A Most Violent Year, directed by J.C.Chandor (Margin Call, All is Lost) takes place during the most violent year in 20th Century American History, with a record number of rapes, murders and criminality – specifically the New York winter of 1981. The film is about Abel Morales, an immigrant who, along with his wife Anna (Jessica Chastain) is attempting to maintain his heating oil company within an environment of corruption and exploitation.
With cinematography by Bradford Young, the film has moments of pure artistry. One in particular being a scene where Abel’s wife takes control by shooting a quivering, dying deer that Abel accidently knocked over whilst driving. Here, the use of shadows and lighting creates an almost film-noir feel, with the deer lit solely by the moon and car lights. As we hear Anna Morales’ gun ring out, it signifies the strength of this woman who, in ‘femme-fatale’ fashion, refuses to be domineered by her husband and very much pulls the strings, even if it means having to lie, cheat and steal to protect her family.

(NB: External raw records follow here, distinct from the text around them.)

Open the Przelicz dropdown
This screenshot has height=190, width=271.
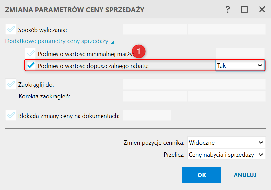tap(226, 154)
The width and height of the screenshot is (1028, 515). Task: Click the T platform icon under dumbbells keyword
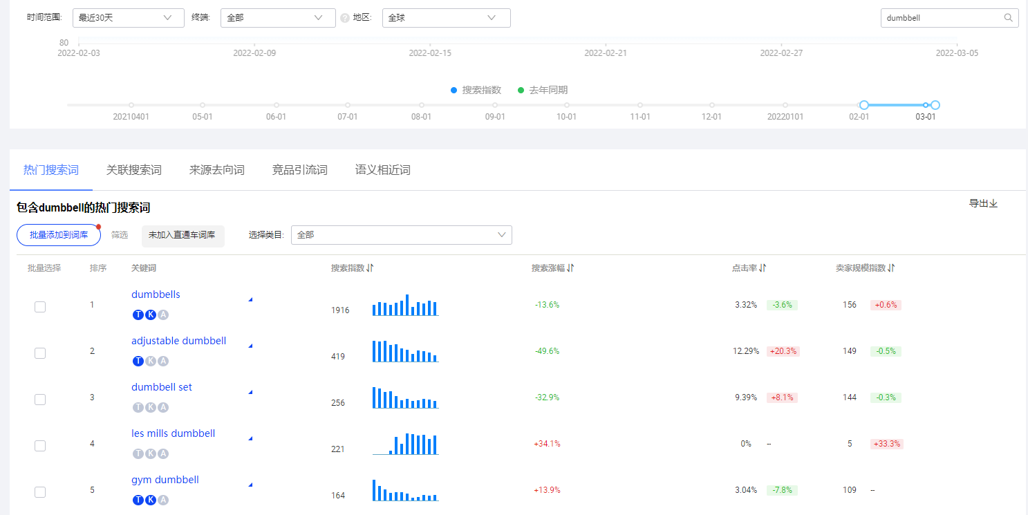pos(138,315)
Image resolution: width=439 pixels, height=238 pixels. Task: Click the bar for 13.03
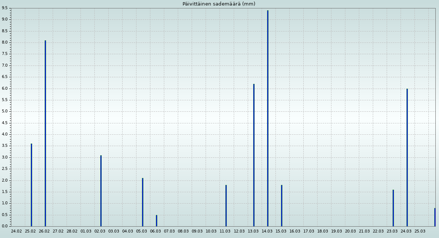254,155
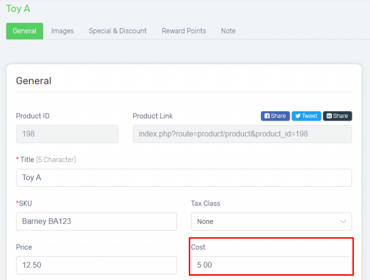Screen dimensions: 370x280
Task: Go to the Special & Discount tab
Action: coord(118,31)
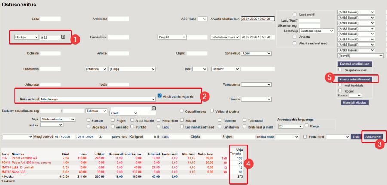The height and width of the screenshot is (185, 387).
Task: Click the plus icon next to Hankija 1022
Action: click(x=63, y=37)
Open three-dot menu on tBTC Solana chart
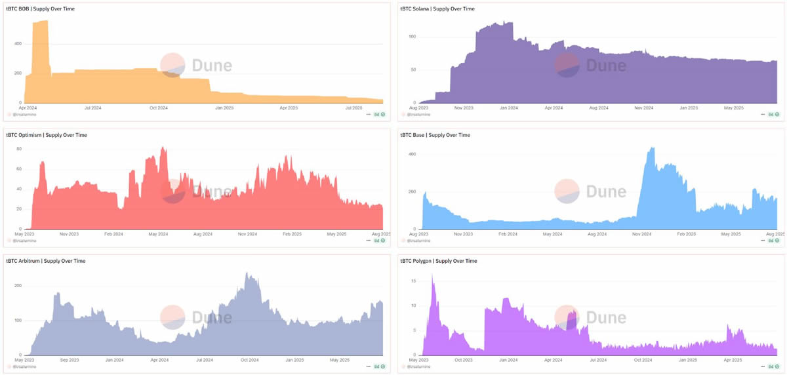Viewport: 787px width, 375px height. click(763, 114)
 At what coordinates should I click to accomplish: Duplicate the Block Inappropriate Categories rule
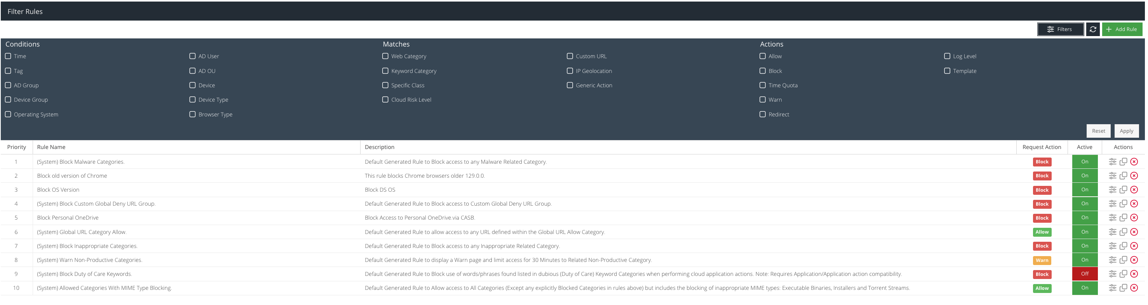tap(1123, 246)
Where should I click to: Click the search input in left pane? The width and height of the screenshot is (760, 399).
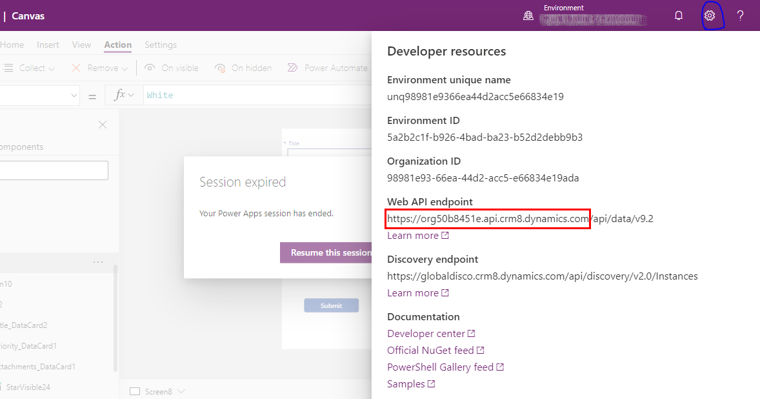(x=54, y=170)
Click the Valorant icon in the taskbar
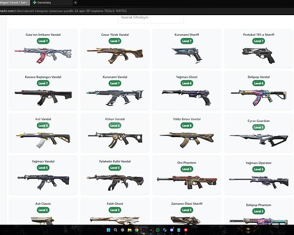Viewport: 294px width, 235px height. (151, 230)
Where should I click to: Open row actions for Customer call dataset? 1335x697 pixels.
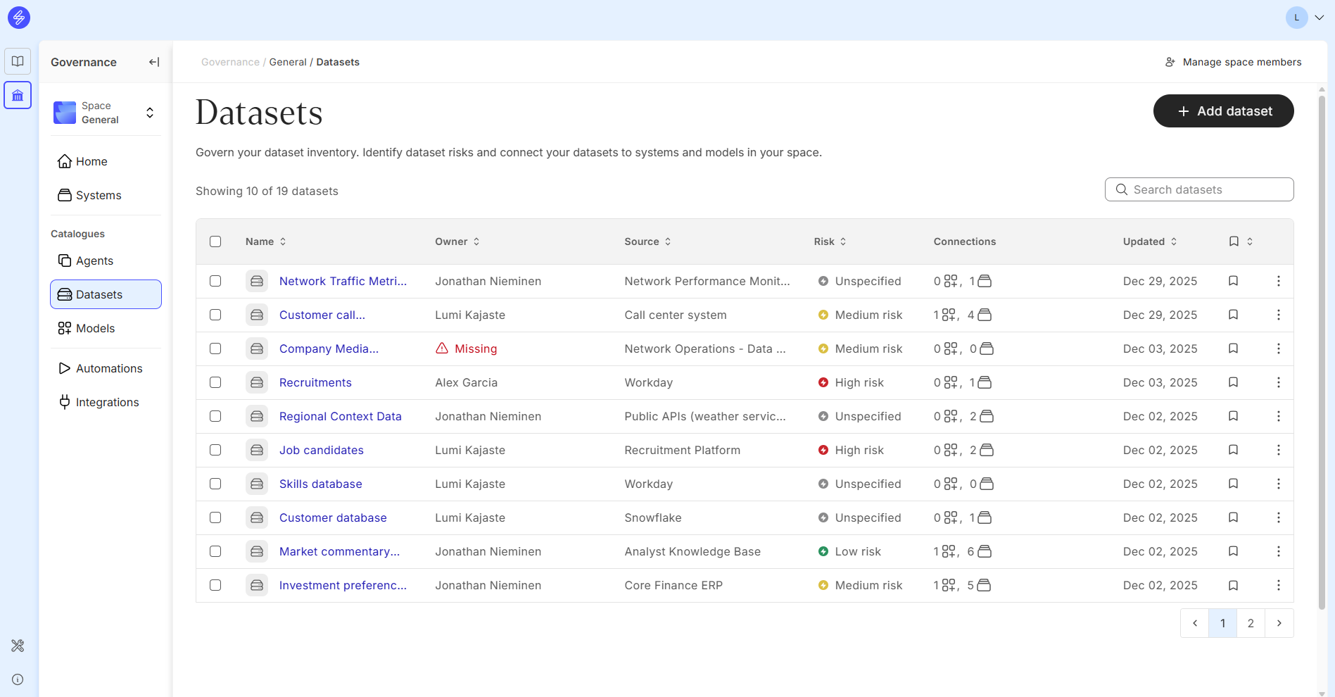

As well as being an important historical snapshot reflecting the rise of Capitalism and the often disappointing nature of the ‘American Dream’ in the early eighties for many optimistic immigrants, the film also manages to subvert any expectations that may be held of the gangster genre. Despite obvious allusions to Goodfellas and The Godfather, the film avoids caricaturing its lead protagonist into a solely money-driven brute, but rather creates a nuanced depiction of a businessman trying to maintain his integrity, moral compass and pride – even when asking to borrow millions of pounds to escape a financial catastrophe.
Jessica Chastain has deservedly been nominated in the ‘Best Supporting Actress’ Oscar category. She manages to completely re-invigorate the tired trope of the gangster’s wife with strength, virility and merciless determination, whilst still maintaining warmth towards her husband and a strong feminine sensuality.